During the postoperative period, what is the best rationale for the nurse frequently assessing the client's fluid status?
- A. Urine retention is common after a heart transplant.
- B. Urine output is an indication of perfusion to the kidneys.
- C. Hydration determines when the client needs to be transfused.
- D. Hydration indicates when fluids should be increased.
Correct Answer: B
Rationale: Urine output reflects renal perfusion, critical post-heart transplant to monitor graft function.
The nurse is preparing to administer a beta blocker to the client diagnosed with coronary artery disease. Which assessment data would cause the nurse to question administering the medication?
- A. The client has a BP of 110/70.
- B. The client has an apical pulse of 56.
- C. The client is complaining of a headache.

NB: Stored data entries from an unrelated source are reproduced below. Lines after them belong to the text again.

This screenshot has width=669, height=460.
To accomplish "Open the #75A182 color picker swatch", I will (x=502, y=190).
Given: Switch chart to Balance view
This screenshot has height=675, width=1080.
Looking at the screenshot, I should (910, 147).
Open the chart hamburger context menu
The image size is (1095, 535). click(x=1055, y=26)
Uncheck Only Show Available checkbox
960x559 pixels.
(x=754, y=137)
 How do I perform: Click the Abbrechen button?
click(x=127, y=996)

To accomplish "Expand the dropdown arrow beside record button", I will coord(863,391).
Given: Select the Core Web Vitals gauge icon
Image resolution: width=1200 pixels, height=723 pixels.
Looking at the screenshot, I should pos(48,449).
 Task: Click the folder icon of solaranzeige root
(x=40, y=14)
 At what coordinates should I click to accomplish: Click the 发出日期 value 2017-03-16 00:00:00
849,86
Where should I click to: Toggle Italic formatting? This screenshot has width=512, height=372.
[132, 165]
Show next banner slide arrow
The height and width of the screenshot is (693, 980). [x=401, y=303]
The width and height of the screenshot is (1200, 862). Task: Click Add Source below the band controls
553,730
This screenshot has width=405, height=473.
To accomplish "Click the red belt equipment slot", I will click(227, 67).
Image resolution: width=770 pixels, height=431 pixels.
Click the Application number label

- D. The client's potassium level is 4.5 mEq/L.
Correct Answer: B
Rationale: Beta blockers slow heart rate; a pulse of 56 (B) may indicate bradycardia, warranting caution. BP 110/70 (A), headache (C), and normal potassium (D) are not contraindications.
The nurse is teaching an adult who has angina about taking nitroglycerin. The nurse tells him he will know the nitroglycerin is effective when:
- A. he experiences tingling under the tongue.
- B. his pulse rate increases.
- C. his pain subsides.
- D. his activity tolerance increases.
Correct Answer: C
Rationale: The effectiveness of nitroglycerin is indicated by the relief of anginal pain. Tingling, increased pulse rate, or improved activity tolerance are not direct indicators of its effectiveness.
Which action by a newly hired nursing assistant indicates that the nurse needs to provide more instruction to the nursing assistant on how to accurately assess the client's pulse rate?
- A. The nursing assistant places a thumb over the radial artery.
- B. The nursing assistant counts the pulse rate for 1 full minute.
- C. The nursing assistant rests the client's arm on the abdomen.
- D. The nursing assistant presses the radial artery against the bone.
Correct Answer: A
Rationale: Using the thumb to check the pulse can result in counting the assistant's own pulse, leading to inaccurate readings.